§ Activity:
As an exercise in exact copying, transcribe the lines below from the one holding "You are a computer-use" through the last, with both ends included and pictures left out.

(Exercise data)

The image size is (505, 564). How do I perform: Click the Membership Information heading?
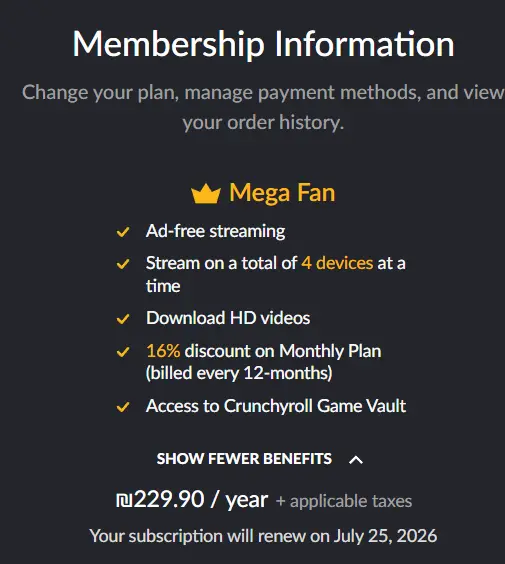point(264,44)
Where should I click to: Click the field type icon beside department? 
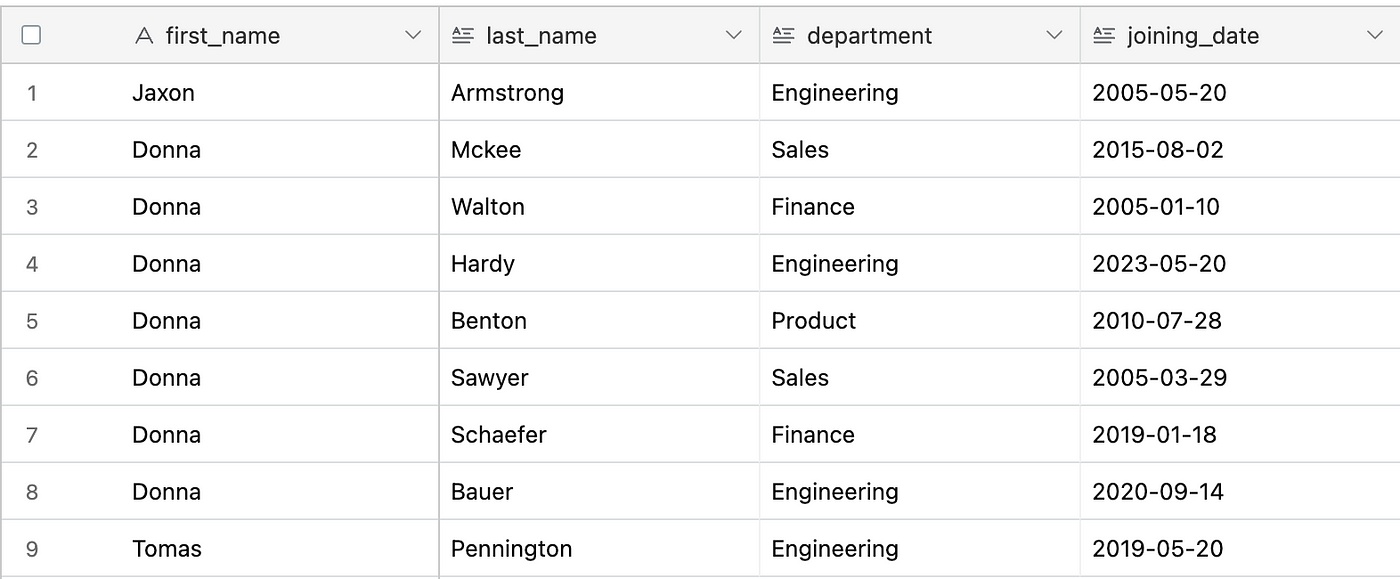pyautogui.click(x=783, y=36)
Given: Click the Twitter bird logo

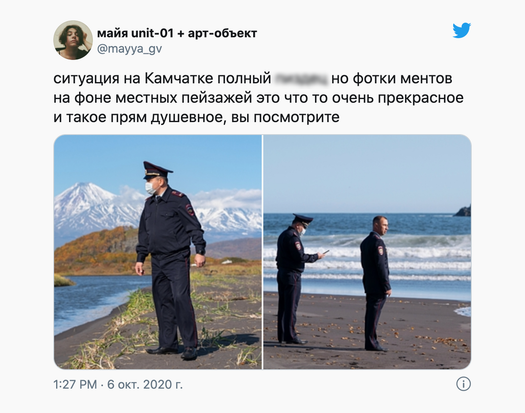Looking at the screenshot, I should click(462, 30).
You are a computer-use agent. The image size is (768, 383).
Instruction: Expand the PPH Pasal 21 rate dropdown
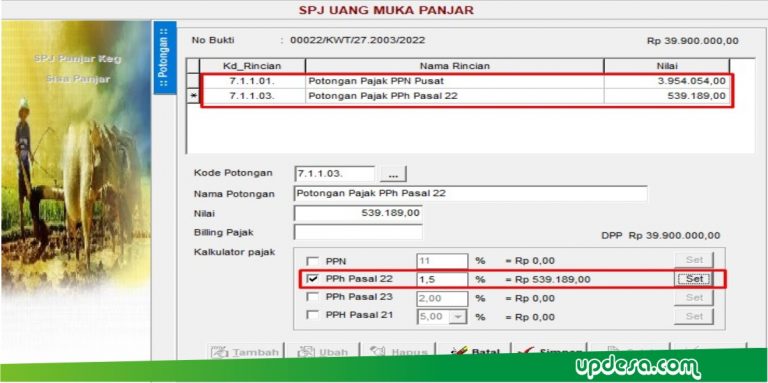tap(458, 317)
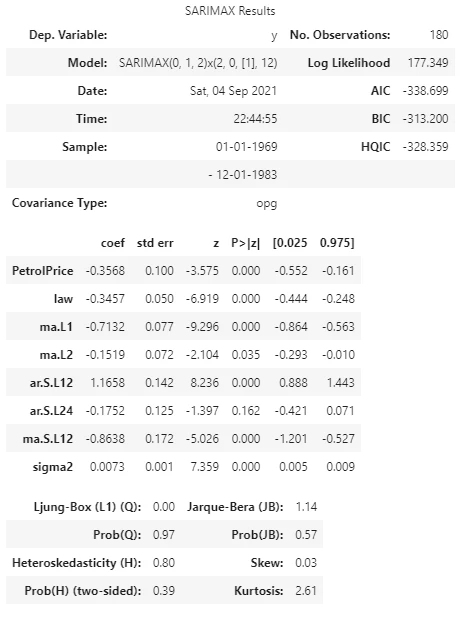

(End Exercise data)

§ Expected output:
You are a computer-use agent. The image size is (768, 383).
Instruction: Expand the PPH Pasal 21 rate dropdown
tap(458, 317)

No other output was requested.